> **The exercise**
Could you edit these entries so that every occurrence of "hamburger menu" reads "navigation menu" instead, with everything else left as it is?

> **Stored rows**
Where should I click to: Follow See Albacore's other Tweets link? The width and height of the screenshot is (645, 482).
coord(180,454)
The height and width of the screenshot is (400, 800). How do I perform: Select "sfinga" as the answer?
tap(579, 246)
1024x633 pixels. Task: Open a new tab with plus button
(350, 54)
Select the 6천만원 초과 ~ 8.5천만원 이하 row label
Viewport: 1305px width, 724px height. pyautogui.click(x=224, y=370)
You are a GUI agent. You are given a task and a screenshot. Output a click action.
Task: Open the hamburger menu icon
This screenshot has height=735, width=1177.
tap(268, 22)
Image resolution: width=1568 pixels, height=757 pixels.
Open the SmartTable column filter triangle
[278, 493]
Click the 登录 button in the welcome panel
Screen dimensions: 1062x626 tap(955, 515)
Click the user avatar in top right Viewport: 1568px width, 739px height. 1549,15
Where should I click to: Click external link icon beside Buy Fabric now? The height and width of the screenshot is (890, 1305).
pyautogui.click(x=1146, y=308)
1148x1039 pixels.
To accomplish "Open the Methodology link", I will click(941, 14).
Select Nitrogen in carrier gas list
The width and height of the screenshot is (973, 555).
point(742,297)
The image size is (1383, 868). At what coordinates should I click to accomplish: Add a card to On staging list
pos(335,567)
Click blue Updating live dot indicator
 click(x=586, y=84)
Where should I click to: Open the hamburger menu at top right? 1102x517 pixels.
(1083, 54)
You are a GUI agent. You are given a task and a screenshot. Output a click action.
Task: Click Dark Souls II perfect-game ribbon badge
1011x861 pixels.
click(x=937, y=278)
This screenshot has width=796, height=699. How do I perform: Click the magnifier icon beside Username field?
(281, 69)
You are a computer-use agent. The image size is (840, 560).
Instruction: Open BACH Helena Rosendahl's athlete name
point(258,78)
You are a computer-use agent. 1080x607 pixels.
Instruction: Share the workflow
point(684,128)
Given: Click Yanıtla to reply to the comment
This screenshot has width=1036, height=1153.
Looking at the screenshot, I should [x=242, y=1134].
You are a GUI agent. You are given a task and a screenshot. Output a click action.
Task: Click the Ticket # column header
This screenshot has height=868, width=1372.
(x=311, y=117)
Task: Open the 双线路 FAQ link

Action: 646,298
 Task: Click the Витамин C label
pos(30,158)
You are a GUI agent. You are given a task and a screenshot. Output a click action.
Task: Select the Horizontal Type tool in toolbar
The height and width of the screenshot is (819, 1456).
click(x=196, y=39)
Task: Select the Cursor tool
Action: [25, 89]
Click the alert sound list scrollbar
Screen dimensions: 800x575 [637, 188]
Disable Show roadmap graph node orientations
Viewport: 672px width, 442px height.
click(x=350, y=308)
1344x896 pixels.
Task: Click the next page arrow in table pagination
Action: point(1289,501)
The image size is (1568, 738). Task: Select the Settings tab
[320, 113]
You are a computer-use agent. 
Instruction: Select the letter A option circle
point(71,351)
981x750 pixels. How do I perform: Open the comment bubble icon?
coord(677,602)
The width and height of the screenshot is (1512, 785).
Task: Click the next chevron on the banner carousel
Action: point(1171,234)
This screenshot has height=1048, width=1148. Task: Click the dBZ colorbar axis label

> **Result for this exercise**
Where should I click to: Follow See Albacore's other Tweets link? The width and height of the screenshot is (645, 482).
coord(180,454)
The height and width of the screenshot is (400, 800). How do I perform: Select "sfinga" as the answer?
tap(579, 246)
1024x633 pixels. Task: Open a new tab with plus button
(350, 54)
Select the 6천만원 초과 ~ 8.5천만원 이하 row label
Viewport: 1305px width, 724px height. pyautogui.click(x=224, y=370)
You are a GUI agent. You are given a task and a screenshot. Output a click action.
Task: Open the navigation menu icon
This screenshot has height=735, width=1177.
tap(268, 22)
Image resolution: width=1568 pixels, height=757 pixels.
Open the SmartTable column filter triangle
[278, 493]
Click the 登录 button in the welcome panel
Screen dimensions: 1062x626 tap(955, 515)
Click the user avatar in top right Viewport: 1568px width, 739px height. 1549,15
Where should I click to: Click external link icon beside Buy Fabric now? The height and width of the screenshot is (890, 1305).
pyautogui.click(x=1146, y=308)
1148x1039 pixels.
To accomplish "Open the Methodology link", I will click(941, 14).
Select Nitrogen in carrier gas list
The width and height of the screenshot is (973, 555).
point(742,297)
The image size is (1383, 868). At what coordinates should I click to accomplish: Add a card to On staging list
pos(335,567)
Click blue Updating live dot indicator
 click(x=586, y=84)
Where should I click to: Open the navigation menu at top right? 1102x517 pixels.
(1083, 54)
You are a GUI agent. You are given a task and a screenshot. Output a click action.
Task: Click Dark Souls II perfect-game ribbon badge
1011x861 pixels.
click(x=937, y=278)
This screenshot has width=796, height=699. How do I perform: Click the magnifier icon beside Username field?
(281, 69)
You are a computer-use agent. The image size is (840, 560).
Instruction: Open BACH Helena Rosendahl's athlete name
point(258,78)
You are a computer-use agent. 1080x607 pixels.
Instruction: Share the workflow
point(684,128)
Given: Click Yanıtla to reply to the comment
This screenshot has width=1036, height=1153.
Looking at the screenshot, I should [x=242, y=1134].
You are a GUI agent. You are given a task and a screenshot. Output a click action.
Task: Click the Ticket # column header
This screenshot has height=868, width=1372.
(x=311, y=117)
Task: Open the 双线路 FAQ link

Action: 646,298
 Task: Click the Витамин C label
pos(30,158)
You are a GUI agent. You are given a task and a screenshot. Output a click action.
Task: Select the Horizontal Type tool in toolbar
The height and width of the screenshot is (819, 1456).
click(x=196, y=39)
Task: Select the Cursor tool
Action: [25, 89]
Click the alert sound list scrollbar
Screen dimensions: 800x575 [637, 188]
Disable Show roadmap graph node orientations
Viewport: 672px width, 442px height.
click(x=350, y=308)
1344x896 pixels.
Task: Click the next page arrow in table pagination
Action: point(1289,501)
The image size is (1568, 738). Task: Select the Settings tab
[320, 113]
You are a computer-use agent. 
Instruction: Select the letter A option circle
point(71,351)
981x750 pixels. How do I perform: Open the comment bubble icon?
coord(677,602)
The width and height of the screenshot is (1512, 785).
Task: Click the next chevron on the banner carousel
Action: point(1171,234)
This screenshot has height=1048, width=1148. Task: Click the dBZ colorbar axis label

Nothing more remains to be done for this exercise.